Island of Rabbits : A Lebanese Gem in the North of Lebanon
By: Noura Abou Hamze/Arab America Contributing Writer
The breathtaking Mediterranean Coast with green valleys and clear beaches make Lebanon a perfect destination. Lebanon is very famous for its amazing beaches and weather. However, there is one island that most tourists and visitors never know about. The Island of Rabbits known as Palm Island or Jazirit El Aranib in Arabic is located in north Lebanon, Tripoli, which is only a 2-hour trip away from Beirut.
Why is it called Island of Rabbits?
Palm Island is called Rabbit Island or Island of Rabbits, simply because it used to be a breeding place for Rabbits during the French mandate in the early 20th century. They were bred there for hunting. Their holes and droppings are still visible on the island although it does not include Rabbits anymore. Rabbits have been removed for environmental reasons: because simply they were threatening very important plants. There are, however, other animals you can spot like green turtles, monk seals and several species of birds. It is the home of the endangered loggerhead turtles and 156 species of birds.
What are the characteristics of Rabbit Island ?
Palm Island is characterized by its flat terrain, it covers an area of 180,796 square meters (1,946,070 square feet). The island’s highest point is at 6 meters (20 feet) above sea level. Its rocky shoreline extends from the northwest to the south, while its sandy beaches lay at the northern and eastern faces. The middle of the island is earthen, it contains evidence of past periods of human occupation. Such as a freshwater well, an old salt evaporation pond, baths from the 13th century, and the remains of a Crusader church.

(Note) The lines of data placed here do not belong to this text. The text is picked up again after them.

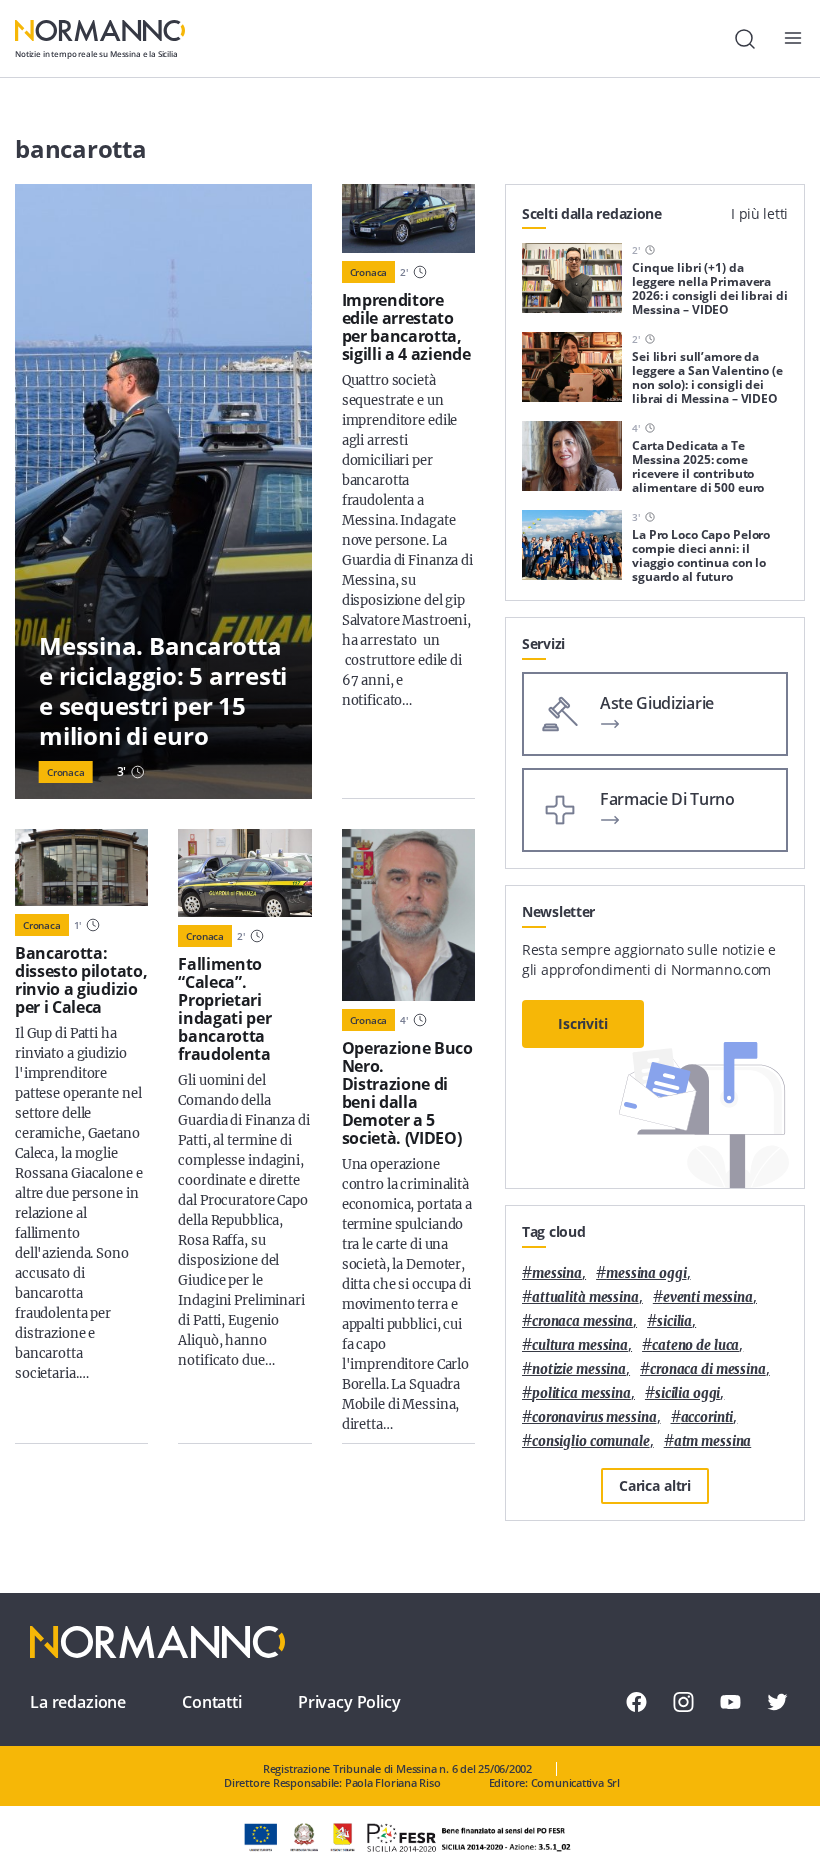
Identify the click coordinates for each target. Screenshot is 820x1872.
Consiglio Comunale (591, 1441)
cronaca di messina (708, 1369)
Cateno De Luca (695, 1345)
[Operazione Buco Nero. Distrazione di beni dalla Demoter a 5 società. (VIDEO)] (408, 915)
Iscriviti (583, 1023)
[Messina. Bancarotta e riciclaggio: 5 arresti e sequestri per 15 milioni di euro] (163, 491)
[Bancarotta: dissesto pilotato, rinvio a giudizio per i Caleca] (81, 867)
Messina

Historical Information about the Island
Declared as a protected area by UNESCO in 1992, camping, fire building or other depredation is forbidden. In addition to its scenic landscape, Palm Island is also a cultural heritage site. Evidence for human occupation, dated back to the Crusader period, was uncovered during 1973 excavations by the General Directorate of Antiquities. The first excavation of Palm Island was undertaken in October 1973 and revealed the foundations of several buildings dating to the Crusades in which earlier architectural elements, such as column drums and fragments of capitals had been re-used.
The Crusaders built a church upon the largest island. And then in 1224 Alice of Champagne, the queen of Cyprus came to Lebanon to marry Bohemond V of Antioch, the ruler of Antioch a Crusader State. Their royal wedding took place in this church, but years later this Island became a scene for a bloody massacre after the entrance of the Mamelukes to Tripoli in 1289. The island got abandoned after that for a couple of years, after it became a place for the French mandate, and then a touristic place in Lebanon after its independence in 1943.